A Bigger Shift Is Already Underway

The most fascinating part of the conversation wasn’t about stock prices.

It was about behavior.

Companies throughout the economy are already changing course because of AI.

Some startups are reportedly raising money around concepts popularized by SpaceX, including orbital data centers.

Others are attempting to build businesses around infrastructure they believe AI demand will require.

Key Takeaway

AI may be reshaping the economy long before its ultimate technological impact is fully understood.

Sean O’Kane argued that AI is already altering economic decisions simply because companies are racing to build around it.

That ripple effect is showing up in unexpected places.

Even Traditional Industries Are Pivoting

One example discussed on the podcast involves major automakers.

According to O’Kane, companies such as Ford and General Motors are exploring ways to use battery-production capacity to support energy needs tied to data centers.
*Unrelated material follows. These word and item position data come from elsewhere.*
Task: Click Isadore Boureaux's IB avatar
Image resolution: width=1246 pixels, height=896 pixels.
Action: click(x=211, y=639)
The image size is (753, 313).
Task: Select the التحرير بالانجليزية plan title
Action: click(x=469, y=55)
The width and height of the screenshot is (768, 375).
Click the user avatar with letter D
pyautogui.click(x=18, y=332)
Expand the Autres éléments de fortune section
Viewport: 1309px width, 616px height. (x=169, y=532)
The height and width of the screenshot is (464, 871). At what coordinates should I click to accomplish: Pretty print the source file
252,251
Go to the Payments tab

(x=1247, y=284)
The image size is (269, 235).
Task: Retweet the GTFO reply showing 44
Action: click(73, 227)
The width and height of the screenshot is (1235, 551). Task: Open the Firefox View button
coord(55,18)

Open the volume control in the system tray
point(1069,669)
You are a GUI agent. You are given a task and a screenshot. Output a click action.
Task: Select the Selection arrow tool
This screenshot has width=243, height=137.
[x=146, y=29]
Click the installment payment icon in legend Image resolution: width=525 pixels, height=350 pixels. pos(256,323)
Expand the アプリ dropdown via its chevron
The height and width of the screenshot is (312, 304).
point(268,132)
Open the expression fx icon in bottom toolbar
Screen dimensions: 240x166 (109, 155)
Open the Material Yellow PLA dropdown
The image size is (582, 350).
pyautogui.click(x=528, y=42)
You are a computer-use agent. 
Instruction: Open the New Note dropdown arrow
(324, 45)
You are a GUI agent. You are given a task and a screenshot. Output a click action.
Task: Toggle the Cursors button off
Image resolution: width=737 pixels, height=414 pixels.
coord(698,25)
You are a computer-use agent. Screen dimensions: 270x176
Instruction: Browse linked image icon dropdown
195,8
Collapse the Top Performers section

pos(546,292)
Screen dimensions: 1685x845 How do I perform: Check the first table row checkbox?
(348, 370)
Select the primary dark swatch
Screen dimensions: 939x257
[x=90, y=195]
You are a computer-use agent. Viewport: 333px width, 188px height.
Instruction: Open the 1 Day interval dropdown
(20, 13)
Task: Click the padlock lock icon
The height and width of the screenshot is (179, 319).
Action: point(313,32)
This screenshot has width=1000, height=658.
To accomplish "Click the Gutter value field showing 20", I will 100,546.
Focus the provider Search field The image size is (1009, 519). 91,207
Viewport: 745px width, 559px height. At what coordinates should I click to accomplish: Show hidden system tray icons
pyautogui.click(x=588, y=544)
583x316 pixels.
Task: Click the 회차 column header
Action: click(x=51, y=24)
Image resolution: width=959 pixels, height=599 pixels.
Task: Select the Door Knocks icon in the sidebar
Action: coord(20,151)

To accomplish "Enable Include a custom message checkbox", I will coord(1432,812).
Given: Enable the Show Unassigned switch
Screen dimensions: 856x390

The reasoning is straightforward:

AI requires enormous computing power.

Computing power requires enormous energy.

Energy demand is creating new business opportunities.

Even companies that aren’t AI developers are looking for ways to participate in the boom.

And investors are paying attention.

The result is a growing network of industries attempting to connect themselves to AI growth.

But Not Everyone Is Convinced

This is where the conversation took a more skeptical turn.

Korosec compared today’s environment to earlier periods when companies tried to position themselves as the “next Tesla.”

Many pursued similar strategies.

Not all succeeded.

Her warning was direct: copying successful companies does not automatically create success.

The temptation is understandable.

SpaceX attracts attention.

Tesla transformed industries.

AI is attracting record levels of investment.

But history suggests that chasing trends can be dangerous when business fundamentals take a back seat.

Contrarian View

The dominant narrative says AI is creating a new economic era.

The contrarian argument is that some companies may simply be rushing toward whatever currently excites investors.

If businesses begin reshaping themselves primarily to benefit from AI enthusiasm rather than genuine competitive advantages, today’s excitement could create tomorrow’s challenges.

That doesn’t mean the AI boom is misplaced.

It simply means hype and opportunity can coexist.

What Happens Next?

The coming months could provide some answers.

OpenAI.

Anthropic.

SpaceX.

And potentially other technology firms preparing for public markets.

Each IPO will offer investors a new opportunity to evaluate how much they believe in AI’s long-term future—and how much they are willing to pay for it.

But the bigger question may not be who goes public next.

It may be whether this wave of AI-driven enthusiasm creates lasting economic transformation or encourages a generation of companies to follow a blueprint that only a few can successfully execute.

For now, one thing seems certain:

The AI IPO race has started.

And the entire technology market is watching.


Editorial Disclaimer: This article is based solely on publicly available information and statements discussed in TechCrunch’s Equity podcast and related reporting. No facts, quotes, outcomes, projections, or insider information have been added or fabricated. Analysis reflects information available at publication time and may evolve as new developments emerge.